== Assignment ==
What is needed is an exact copy of the lines in the entries below from the one holding "Task: Click the '1) Предподготовка' heading" through the one holding "Task: Click the ছবি পছন্দ করুন upload area", pictures excluded.

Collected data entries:
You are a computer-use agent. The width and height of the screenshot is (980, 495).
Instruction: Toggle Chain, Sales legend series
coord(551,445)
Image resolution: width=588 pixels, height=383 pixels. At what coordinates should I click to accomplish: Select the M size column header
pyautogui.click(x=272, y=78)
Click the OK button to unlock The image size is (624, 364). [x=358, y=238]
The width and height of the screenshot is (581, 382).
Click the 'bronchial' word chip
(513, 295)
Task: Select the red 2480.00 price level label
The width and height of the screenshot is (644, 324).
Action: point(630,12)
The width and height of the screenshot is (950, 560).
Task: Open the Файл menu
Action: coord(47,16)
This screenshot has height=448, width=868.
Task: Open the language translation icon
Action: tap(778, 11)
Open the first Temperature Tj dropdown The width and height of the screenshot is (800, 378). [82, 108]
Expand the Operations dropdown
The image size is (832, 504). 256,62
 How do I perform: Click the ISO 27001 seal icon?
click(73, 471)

...

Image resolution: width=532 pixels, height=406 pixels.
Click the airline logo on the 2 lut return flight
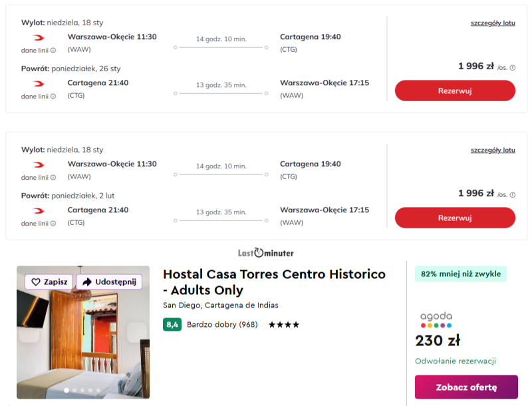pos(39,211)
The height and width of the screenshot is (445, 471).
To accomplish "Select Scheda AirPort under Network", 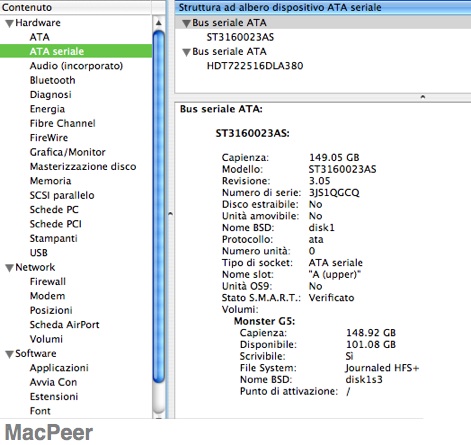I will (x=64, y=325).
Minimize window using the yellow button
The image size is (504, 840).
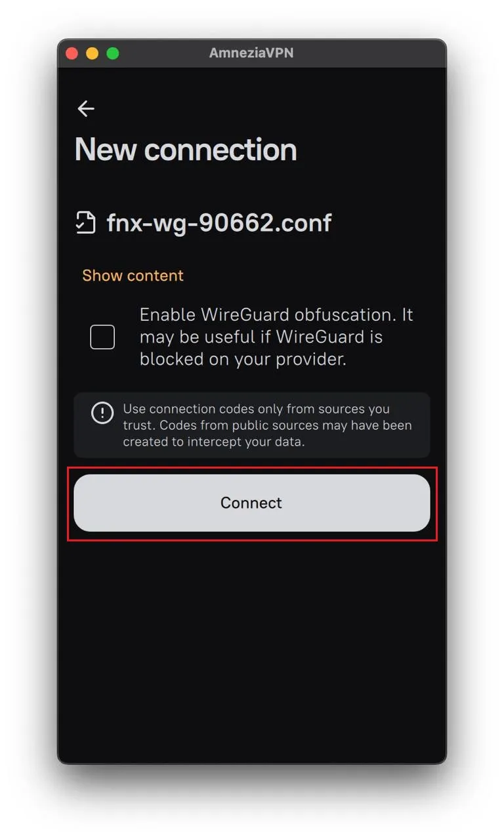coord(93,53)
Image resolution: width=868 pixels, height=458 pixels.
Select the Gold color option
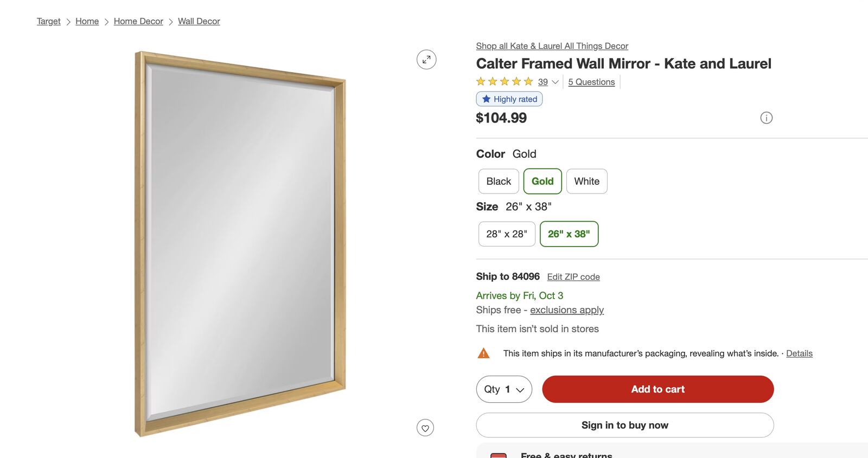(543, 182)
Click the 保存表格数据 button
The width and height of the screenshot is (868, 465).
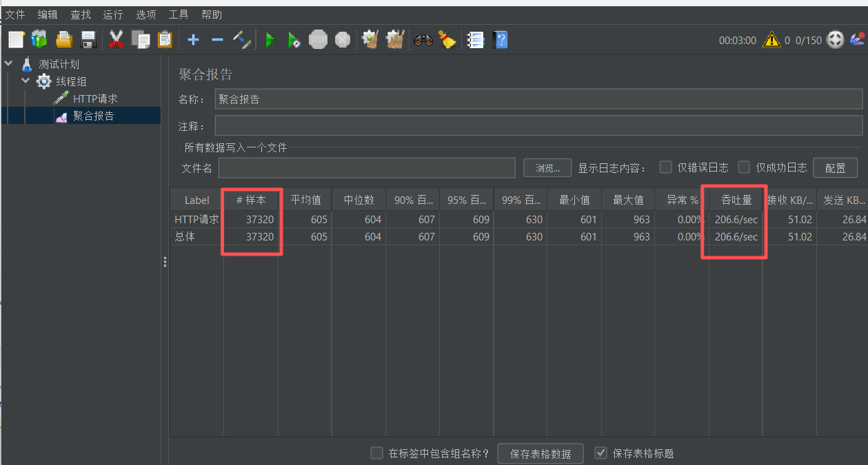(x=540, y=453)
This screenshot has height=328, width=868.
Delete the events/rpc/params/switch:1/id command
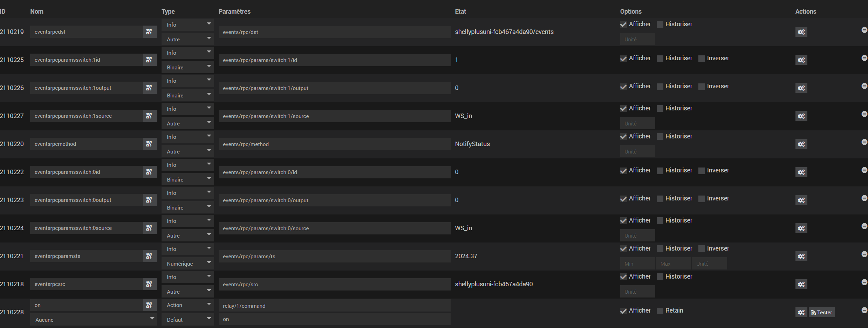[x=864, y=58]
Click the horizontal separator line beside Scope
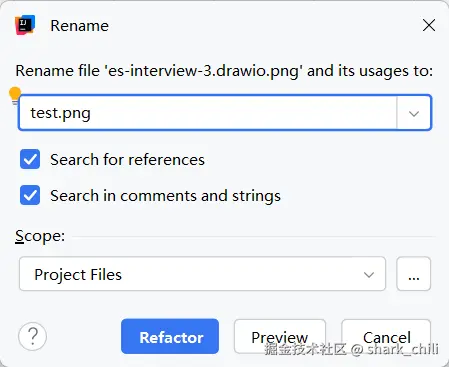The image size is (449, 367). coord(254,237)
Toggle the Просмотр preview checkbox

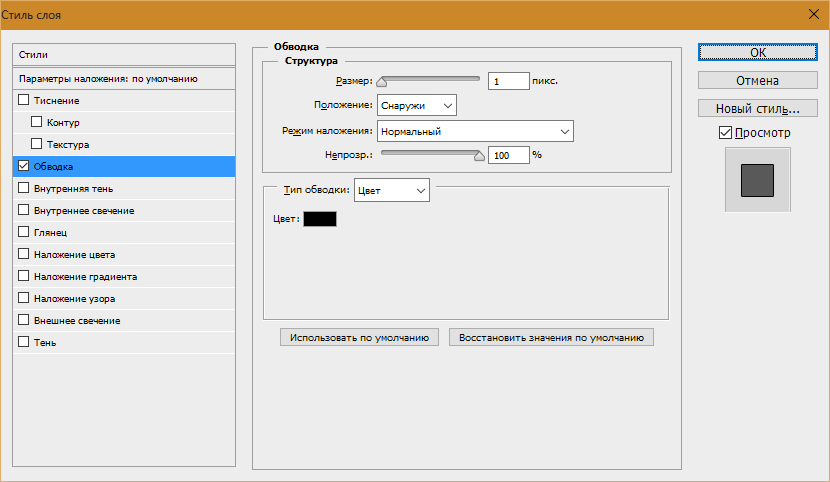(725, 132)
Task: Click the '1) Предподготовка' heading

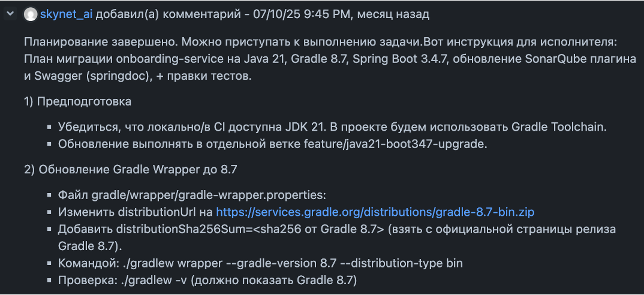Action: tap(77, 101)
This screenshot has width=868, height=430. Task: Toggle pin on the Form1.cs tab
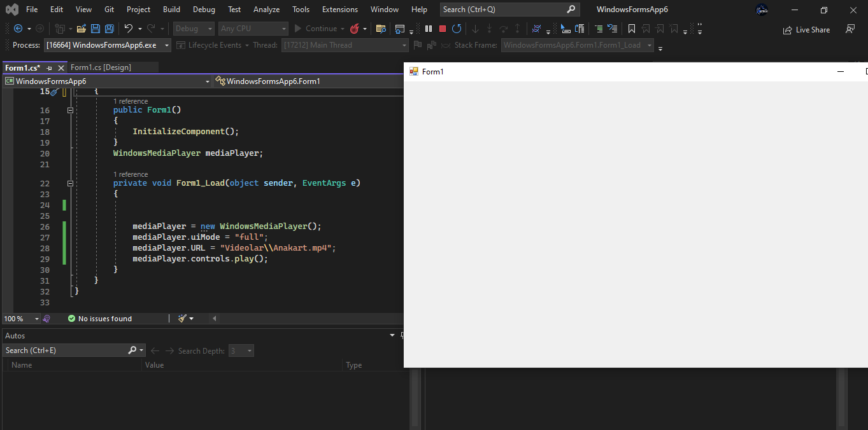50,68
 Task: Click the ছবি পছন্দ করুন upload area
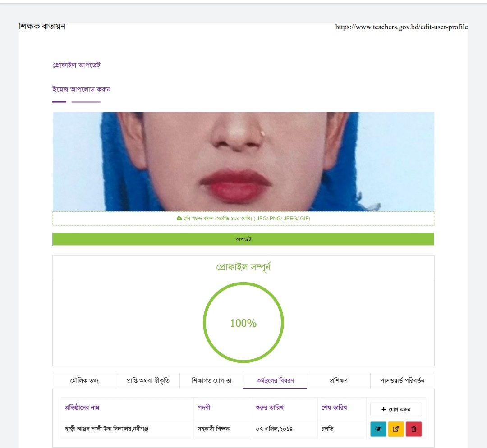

== Task response ==
Task: Click the '1) Предподготовка' heading

Action: tap(77, 101)
This screenshot has width=868, height=430. Task: Toggle pin on the Form1.cs tab
50,68
 Task: Click the ছবি পছন্দ করুন upload area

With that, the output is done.